What is needed is every line from the one holding "Task: Switch to the Search tab" to the last line of the data below, printed exactly and without pictures.
ENTRIES SHOWN Start Marker
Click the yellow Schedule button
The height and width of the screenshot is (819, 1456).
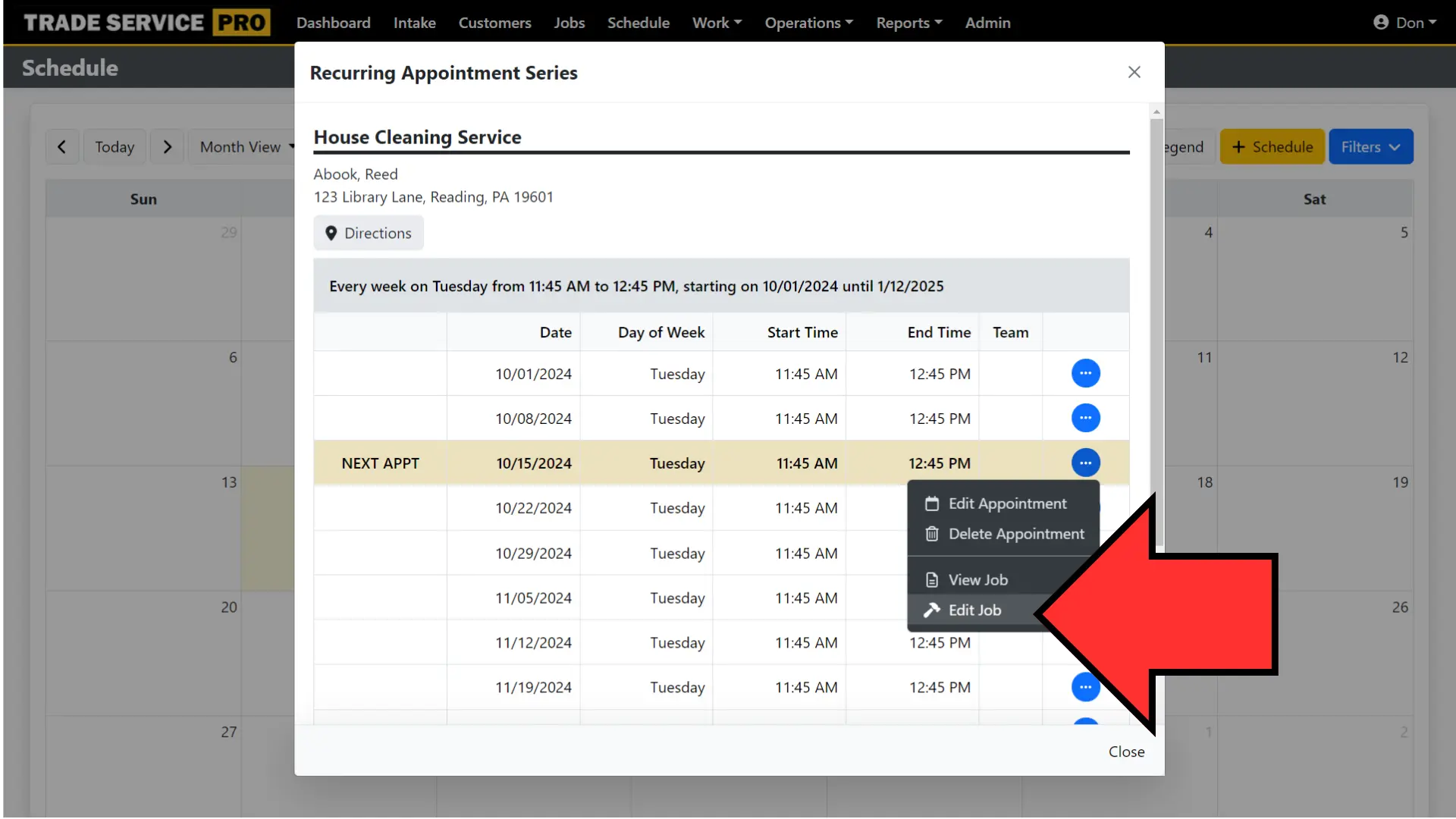[x=1272, y=146]
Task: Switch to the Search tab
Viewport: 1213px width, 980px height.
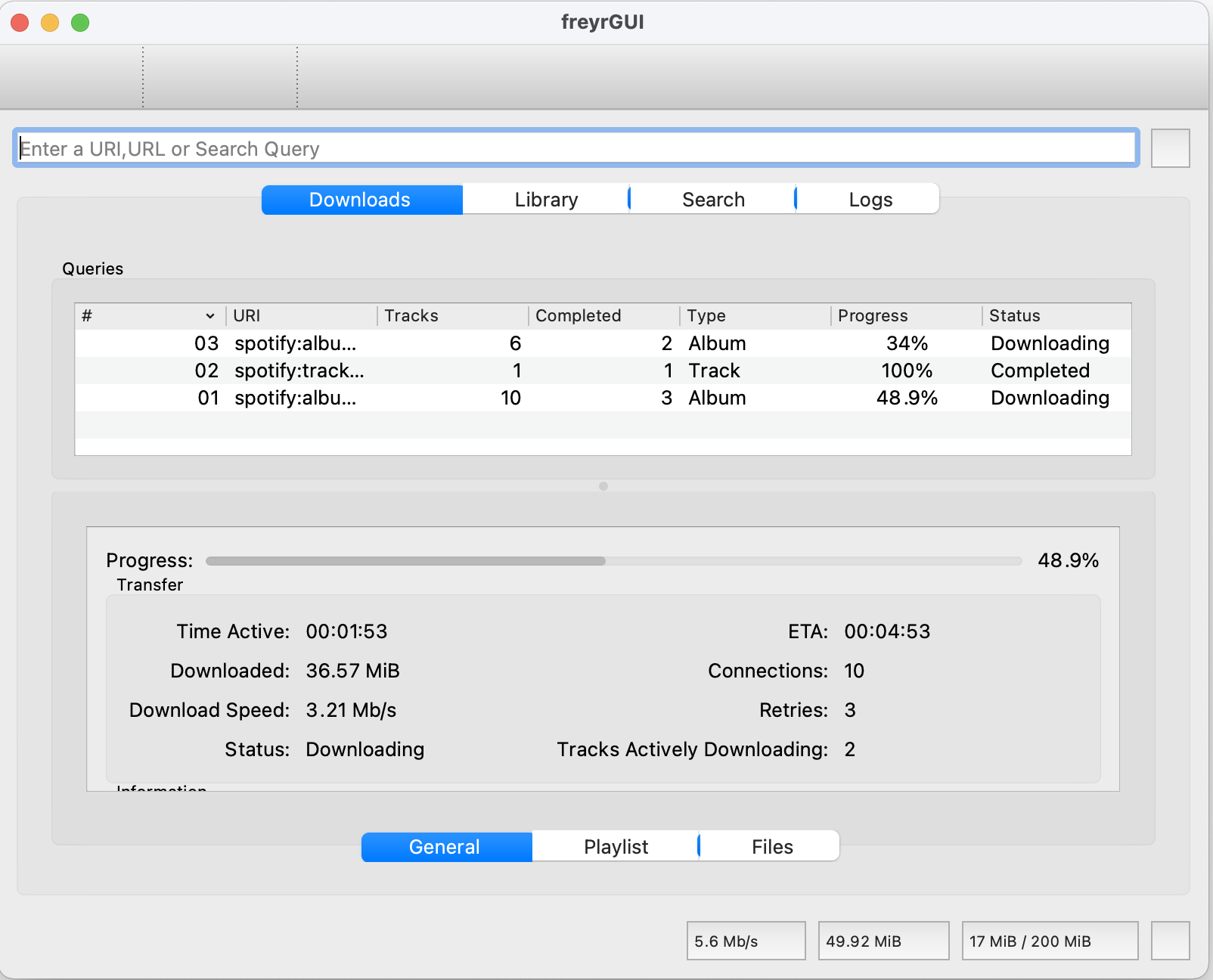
ENTRIES SHOWN End Marker
ANSWER TO THIS TASK —
Task: Switch to the Search tab
Viewport: 1213px width, 980px height.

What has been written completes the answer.